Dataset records

##############################

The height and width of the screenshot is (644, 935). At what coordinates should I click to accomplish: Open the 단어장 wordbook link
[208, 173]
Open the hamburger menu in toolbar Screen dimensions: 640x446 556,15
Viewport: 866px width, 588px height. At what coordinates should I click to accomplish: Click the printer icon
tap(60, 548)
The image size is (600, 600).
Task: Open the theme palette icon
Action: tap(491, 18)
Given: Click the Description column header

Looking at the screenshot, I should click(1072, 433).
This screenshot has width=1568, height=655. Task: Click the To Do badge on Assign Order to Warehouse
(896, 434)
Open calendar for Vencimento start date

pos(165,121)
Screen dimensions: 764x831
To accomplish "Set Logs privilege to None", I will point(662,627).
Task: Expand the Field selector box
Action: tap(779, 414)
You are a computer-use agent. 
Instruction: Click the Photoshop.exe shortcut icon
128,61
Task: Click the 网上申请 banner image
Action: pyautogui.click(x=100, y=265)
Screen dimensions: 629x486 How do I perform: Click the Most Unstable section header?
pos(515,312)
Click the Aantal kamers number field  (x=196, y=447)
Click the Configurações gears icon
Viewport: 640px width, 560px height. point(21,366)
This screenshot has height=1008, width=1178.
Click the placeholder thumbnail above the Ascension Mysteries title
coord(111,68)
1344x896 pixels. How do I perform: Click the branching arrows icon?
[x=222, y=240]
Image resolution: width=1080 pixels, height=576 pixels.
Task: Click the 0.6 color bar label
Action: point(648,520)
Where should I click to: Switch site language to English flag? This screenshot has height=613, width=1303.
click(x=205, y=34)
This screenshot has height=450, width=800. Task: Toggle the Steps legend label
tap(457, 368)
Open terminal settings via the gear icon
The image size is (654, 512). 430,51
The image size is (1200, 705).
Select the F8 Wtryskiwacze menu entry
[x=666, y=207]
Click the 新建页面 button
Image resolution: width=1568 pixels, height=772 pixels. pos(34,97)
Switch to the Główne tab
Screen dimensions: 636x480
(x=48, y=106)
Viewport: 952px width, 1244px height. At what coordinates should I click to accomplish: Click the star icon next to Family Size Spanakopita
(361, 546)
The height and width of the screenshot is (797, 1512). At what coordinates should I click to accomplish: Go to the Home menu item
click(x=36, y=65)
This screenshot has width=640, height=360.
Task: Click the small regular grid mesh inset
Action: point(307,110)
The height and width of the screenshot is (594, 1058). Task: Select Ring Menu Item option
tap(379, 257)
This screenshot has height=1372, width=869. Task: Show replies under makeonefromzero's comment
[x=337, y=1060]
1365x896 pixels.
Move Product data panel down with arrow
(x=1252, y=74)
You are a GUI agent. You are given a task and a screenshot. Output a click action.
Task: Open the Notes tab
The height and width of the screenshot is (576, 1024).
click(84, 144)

##############################

Go through the entries and restate each one exactly.

Response
The height and width of the screenshot is (644, 935). At what coordinates should I click to accomplish: Open the 단어장 wordbook link
[208, 173]
Open the hamburger menu in toolbar Screen dimensions: 640x446 556,15
Viewport: 866px width, 588px height. At what coordinates should I click to accomplish: Click the printer icon
tap(60, 548)
The image size is (600, 600).
Task: Open the theme palette icon
Action: tap(491, 18)
Given: Click the Description column header

Looking at the screenshot, I should click(1072, 433).
This screenshot has width=1568, height=655. Task: Click the To Do badge on Assign Order to Warehouse
(896, 434)
Open calendar for Vencimento start date

pos(165,121)
Screen dimensions: 764x831
To accomplish "Set Logs privilege to None", I will point(662,627).
Task: Expand the Field selector box
Action: tap(779, 414)
You are a computer-use agent. 
Instruction: Click the Photoshop.exe shortcut icon
128,61
Task: Click the 网上申请 banner image
Action: pyautogui.click(x=100, y=265)
Screen dimensions: 629x486 How do I perform: Click the Most Unstable section header?
pos(515,312)
Click the Aantal kamers number field  (x=196, y=447)
Click the Configurações gears icon
Viewport: 640px width, 560px height. point(21,366)
This screenshot has height=1008, width=1178.
Click the placeholder thumbnail above the Ascension Mysteries title
coord(111,68)
1344x896 pixels. How do I perform: Click the branching arrows icon?
[x=222, y=240]
Image resolution: width=1080 pixels, height=576 pixels.
Task: Click the 0.6 color bar label
Action: point(648,520)
Where should I click to: Switch site language to English flag? This screenshot has height=613, width=1303.
click(x=205, y=34)
This screenshot has height=450, width=800. Task: Toggle the Steps legend label
tap(457, 368)
Open terminal settings via the gear icon
The image size is (654, 512). 430,51
The image size is (1200, 705).
Select the F8 Wtryskiwacze menu entry
[x=666, y=207]
Click the 新建页面 button
Image resolution: width=1568 pixels, height=772 pixels. pos(34,97)
Switch to the Główne tab
Screen dimensions: 636x480
(x=48, y=106)
Viewport: 952px width, 1244px height. At what coordinates should I click to accomplish: Click the star icon next to Family Size Spanakopita
(361, 546)
The height and width of the screenshot is (797, 1512). At what coordinates should I click to accomplish: Go to the Home menu item
click(x=36, y=65)
This screenshot has width=640, height=360.
Task: Click the small regular grid mesh inset
Action: point(307,110)
The height and width of the screenshot is (594, 1058). Task: Select Ring Menu Item option
tap(379, 257)
This screenshot has height=1372, width=869. Task: Show replies under makeonefromzero's comment
[x=337, y=1060]
1365x896 pixels.
Move Product data panel down with arrow
(x=1252, y=74)
You are a GUI agent. You are given a task and a screenshot. Output a click action.
Task: Open the Notes tab
The height and width of the screenshot is (576, 1024).
click(84, 144)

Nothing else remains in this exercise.